Segment Start: PROVIDED RECORDS

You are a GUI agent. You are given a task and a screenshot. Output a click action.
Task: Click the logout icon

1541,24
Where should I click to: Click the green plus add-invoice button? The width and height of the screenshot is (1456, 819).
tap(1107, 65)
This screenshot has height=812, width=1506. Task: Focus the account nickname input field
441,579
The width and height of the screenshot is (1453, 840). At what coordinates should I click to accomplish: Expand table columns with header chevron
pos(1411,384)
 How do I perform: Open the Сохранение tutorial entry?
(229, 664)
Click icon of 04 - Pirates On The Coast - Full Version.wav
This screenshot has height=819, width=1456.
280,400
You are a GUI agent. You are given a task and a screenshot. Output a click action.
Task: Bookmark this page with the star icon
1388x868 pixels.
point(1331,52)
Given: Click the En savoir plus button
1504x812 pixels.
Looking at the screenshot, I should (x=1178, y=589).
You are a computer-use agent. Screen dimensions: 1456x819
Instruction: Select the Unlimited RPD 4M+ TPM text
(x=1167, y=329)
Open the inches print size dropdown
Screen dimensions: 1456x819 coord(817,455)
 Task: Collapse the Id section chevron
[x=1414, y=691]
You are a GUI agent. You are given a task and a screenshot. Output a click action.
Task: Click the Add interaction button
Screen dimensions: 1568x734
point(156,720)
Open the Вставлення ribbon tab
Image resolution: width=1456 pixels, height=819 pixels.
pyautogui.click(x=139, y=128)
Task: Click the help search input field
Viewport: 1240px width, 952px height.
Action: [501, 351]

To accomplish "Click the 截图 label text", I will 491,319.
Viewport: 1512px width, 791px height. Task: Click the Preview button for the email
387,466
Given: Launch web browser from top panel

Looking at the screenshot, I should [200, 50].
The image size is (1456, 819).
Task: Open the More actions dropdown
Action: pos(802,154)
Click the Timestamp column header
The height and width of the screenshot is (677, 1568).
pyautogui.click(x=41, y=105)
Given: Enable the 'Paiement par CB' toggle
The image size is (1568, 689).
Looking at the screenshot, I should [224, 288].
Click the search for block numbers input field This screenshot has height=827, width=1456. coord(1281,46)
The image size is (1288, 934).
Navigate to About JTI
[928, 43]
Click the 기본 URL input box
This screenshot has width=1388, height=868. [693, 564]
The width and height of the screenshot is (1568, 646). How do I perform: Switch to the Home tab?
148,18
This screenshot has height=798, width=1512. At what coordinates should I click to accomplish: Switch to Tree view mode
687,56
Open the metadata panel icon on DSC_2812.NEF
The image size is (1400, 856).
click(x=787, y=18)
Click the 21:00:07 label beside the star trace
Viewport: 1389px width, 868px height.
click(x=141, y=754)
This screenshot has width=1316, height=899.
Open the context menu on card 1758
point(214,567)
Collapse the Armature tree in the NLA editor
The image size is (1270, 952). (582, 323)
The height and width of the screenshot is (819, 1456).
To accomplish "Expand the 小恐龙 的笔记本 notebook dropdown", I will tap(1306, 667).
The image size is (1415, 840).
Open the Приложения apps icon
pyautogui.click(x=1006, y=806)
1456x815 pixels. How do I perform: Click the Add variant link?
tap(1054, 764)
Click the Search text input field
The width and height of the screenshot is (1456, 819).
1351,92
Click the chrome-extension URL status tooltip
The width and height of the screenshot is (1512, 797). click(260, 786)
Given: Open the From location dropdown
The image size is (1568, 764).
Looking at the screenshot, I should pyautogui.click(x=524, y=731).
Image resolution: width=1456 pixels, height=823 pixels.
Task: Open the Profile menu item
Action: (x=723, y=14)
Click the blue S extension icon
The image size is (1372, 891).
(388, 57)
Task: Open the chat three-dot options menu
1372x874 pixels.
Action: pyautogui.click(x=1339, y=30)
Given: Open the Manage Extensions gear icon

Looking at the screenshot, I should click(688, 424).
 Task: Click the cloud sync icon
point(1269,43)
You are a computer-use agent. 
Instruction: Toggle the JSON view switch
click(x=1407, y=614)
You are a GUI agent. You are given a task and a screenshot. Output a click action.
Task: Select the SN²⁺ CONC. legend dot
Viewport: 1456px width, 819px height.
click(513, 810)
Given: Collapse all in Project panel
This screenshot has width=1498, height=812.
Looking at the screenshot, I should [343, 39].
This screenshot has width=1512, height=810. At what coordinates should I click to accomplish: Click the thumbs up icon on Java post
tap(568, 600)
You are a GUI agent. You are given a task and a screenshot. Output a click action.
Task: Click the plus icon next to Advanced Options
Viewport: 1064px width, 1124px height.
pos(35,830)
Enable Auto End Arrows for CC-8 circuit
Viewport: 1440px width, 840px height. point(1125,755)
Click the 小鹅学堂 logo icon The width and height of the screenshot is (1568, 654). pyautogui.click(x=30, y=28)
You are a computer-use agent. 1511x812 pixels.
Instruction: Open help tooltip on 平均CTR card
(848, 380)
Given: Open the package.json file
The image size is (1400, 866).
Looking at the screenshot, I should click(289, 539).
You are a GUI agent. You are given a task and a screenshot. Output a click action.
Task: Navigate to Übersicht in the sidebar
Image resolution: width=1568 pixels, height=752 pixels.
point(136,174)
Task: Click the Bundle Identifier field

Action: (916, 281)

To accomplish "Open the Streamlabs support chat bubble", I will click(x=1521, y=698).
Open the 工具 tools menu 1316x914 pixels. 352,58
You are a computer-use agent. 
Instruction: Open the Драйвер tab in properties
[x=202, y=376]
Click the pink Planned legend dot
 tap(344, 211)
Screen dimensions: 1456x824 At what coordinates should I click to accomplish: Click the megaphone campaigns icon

Segment End: PROVIDED RECORDS

> _ABOUT THIS EXERCISE_
Between the first line of the entries above and the line with "Task: Bookmark this page with the star icon", both included, copy every line exactly and nothing outside that range.

> _EXERCISE ANSWER_
You are a GUI agent. You are given a task and a screenshot. Output a click action.
Task: Click the logout icon

1541,24
Where should I click to: Click the green plus add-invoice button? The width and height of the screenshot is (1456, 819).
tap(1107, 65)
This screenshot has height=812, width=1506. Task: Focus the account nickname input field
441,579
The width and height of the screenshot is (1453, 840). At what coordinates should I click to accomplish: Expand table columns with header chevron
pos(1411,384)
 How do I perform: Open the Сохранение tutorial entry?
(229, 664)
Click icon of 04 - Pirates On The Coast - Full Version.wav
This screenshot has height=819, width=1456.
280,400
You are a GUI agent. You are given a task and a screenshot. Output a click action.
Task: Bookmark this page with the star icon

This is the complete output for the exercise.